◆ OPDRACHT ◆
Geef het aantal regels in de records hieronder waarin de tekenreeks "This" voorkomt, en vermeld alleen dat getal. Hoofdletters en kleine letters tellen mee.

-------- BRONRECORDS

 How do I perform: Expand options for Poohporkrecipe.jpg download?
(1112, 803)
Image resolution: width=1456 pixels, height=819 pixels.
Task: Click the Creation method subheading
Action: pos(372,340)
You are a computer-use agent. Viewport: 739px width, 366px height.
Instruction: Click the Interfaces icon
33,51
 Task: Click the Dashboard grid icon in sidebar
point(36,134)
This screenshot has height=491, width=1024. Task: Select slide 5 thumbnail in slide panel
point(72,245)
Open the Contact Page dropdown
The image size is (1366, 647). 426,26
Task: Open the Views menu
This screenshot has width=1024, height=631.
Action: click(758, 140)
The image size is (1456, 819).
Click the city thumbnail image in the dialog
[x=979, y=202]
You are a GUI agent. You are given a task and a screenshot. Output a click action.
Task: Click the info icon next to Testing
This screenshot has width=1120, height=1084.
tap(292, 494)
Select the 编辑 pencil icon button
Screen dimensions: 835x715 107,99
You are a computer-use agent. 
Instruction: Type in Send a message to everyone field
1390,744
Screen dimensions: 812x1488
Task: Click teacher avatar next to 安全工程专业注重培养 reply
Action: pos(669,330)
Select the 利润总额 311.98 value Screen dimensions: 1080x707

----------------

◆ OPLOSSING HIERONDER ◆
3